= Work to be completed =
Determine how many lines of the records include "computer", and answer with the number alone.

= The input =
+---+

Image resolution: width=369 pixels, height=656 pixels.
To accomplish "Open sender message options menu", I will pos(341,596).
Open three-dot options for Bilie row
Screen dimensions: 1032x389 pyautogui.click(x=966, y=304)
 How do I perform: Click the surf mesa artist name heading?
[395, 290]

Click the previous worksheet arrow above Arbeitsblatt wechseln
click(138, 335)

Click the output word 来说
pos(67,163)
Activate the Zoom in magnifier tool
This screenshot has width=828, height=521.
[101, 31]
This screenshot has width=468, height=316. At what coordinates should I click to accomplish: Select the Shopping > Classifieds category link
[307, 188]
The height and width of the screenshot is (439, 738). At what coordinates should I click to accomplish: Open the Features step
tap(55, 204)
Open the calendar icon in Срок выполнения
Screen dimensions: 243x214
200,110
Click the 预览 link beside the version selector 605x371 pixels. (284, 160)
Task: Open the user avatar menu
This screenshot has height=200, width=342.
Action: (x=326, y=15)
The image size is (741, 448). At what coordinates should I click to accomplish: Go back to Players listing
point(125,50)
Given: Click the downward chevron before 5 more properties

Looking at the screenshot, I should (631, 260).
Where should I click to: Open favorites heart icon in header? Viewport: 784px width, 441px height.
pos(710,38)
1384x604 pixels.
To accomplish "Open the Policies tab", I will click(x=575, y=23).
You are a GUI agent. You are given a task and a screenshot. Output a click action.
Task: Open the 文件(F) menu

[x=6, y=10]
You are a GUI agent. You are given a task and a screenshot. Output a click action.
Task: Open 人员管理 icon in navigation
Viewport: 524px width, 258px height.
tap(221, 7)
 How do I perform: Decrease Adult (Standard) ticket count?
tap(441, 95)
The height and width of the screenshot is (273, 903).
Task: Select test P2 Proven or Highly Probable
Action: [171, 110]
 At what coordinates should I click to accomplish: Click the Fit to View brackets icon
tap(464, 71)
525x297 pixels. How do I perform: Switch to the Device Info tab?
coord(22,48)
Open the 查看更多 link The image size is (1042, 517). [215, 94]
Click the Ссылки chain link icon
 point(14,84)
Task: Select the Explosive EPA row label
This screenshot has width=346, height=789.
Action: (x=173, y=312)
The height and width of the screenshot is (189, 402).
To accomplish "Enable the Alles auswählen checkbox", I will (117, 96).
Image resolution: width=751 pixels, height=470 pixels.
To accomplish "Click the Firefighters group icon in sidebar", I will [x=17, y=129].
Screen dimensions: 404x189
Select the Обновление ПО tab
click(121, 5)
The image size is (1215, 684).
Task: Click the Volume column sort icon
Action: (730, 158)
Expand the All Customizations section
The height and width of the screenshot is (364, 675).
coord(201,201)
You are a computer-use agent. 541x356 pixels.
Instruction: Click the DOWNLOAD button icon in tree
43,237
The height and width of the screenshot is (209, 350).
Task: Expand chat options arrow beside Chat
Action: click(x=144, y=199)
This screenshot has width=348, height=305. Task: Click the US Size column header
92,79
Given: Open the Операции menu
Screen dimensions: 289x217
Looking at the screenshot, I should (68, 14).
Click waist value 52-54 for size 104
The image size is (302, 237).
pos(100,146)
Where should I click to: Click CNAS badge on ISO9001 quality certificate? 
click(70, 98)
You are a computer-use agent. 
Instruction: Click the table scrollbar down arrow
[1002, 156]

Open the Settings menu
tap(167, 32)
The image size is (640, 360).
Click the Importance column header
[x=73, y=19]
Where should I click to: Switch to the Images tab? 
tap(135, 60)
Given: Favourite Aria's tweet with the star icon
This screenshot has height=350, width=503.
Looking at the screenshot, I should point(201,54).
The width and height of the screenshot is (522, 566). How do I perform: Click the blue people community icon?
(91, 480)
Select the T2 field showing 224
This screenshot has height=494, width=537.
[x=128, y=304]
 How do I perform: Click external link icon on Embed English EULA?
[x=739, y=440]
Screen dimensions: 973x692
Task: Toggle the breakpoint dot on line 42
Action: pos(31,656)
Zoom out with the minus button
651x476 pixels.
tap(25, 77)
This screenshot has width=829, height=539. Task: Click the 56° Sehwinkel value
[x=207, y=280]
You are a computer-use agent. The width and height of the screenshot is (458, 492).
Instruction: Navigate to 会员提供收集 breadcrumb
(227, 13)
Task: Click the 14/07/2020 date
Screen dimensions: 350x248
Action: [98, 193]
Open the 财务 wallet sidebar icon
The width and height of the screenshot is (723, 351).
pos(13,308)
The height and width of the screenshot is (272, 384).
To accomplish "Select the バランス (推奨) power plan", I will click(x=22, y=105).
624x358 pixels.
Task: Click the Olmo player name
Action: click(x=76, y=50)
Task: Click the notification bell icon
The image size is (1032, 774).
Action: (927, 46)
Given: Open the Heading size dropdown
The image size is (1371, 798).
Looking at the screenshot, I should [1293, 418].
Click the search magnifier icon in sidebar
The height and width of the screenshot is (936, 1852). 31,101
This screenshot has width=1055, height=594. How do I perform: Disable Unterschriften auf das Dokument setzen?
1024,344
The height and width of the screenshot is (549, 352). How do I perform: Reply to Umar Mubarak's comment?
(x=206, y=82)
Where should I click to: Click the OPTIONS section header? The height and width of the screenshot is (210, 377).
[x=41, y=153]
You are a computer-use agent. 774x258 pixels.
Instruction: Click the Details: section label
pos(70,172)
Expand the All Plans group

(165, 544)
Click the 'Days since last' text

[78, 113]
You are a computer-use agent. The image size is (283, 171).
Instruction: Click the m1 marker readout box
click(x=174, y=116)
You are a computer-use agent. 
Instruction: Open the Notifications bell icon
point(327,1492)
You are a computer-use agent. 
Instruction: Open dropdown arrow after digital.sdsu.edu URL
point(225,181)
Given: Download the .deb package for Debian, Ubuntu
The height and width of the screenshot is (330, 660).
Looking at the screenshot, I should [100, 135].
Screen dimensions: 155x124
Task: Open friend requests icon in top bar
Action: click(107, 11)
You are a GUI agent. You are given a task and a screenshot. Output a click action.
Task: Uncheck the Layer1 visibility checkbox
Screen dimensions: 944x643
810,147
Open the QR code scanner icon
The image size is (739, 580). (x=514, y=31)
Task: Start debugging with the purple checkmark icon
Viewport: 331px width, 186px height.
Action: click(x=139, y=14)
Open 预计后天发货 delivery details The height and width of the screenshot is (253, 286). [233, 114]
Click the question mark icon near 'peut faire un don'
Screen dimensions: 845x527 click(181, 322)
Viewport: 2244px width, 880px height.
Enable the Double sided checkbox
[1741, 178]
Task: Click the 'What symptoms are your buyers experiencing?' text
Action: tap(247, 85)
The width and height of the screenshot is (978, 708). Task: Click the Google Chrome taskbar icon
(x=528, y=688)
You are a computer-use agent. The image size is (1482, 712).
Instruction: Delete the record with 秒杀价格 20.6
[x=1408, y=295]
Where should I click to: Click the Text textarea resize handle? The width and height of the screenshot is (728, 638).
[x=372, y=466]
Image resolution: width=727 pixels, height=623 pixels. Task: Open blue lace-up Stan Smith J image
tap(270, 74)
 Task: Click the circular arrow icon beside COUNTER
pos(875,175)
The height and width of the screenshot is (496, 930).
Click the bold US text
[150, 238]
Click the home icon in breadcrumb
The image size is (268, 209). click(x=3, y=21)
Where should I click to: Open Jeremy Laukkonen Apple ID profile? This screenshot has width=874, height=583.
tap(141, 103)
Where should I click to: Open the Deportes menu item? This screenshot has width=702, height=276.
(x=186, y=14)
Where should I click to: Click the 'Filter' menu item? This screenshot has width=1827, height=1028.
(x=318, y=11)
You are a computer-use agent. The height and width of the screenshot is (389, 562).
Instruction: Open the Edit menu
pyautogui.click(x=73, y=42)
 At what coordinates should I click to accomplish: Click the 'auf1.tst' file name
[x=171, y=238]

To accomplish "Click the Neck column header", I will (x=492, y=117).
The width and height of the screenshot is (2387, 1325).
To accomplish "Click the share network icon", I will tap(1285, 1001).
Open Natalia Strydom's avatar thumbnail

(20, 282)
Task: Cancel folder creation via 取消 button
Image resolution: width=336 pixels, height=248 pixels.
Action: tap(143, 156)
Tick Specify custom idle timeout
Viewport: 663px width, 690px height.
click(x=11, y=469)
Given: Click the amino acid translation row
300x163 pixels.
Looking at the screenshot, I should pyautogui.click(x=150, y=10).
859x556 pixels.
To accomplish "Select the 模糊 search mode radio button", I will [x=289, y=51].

+---+

= Response to the exercise =
9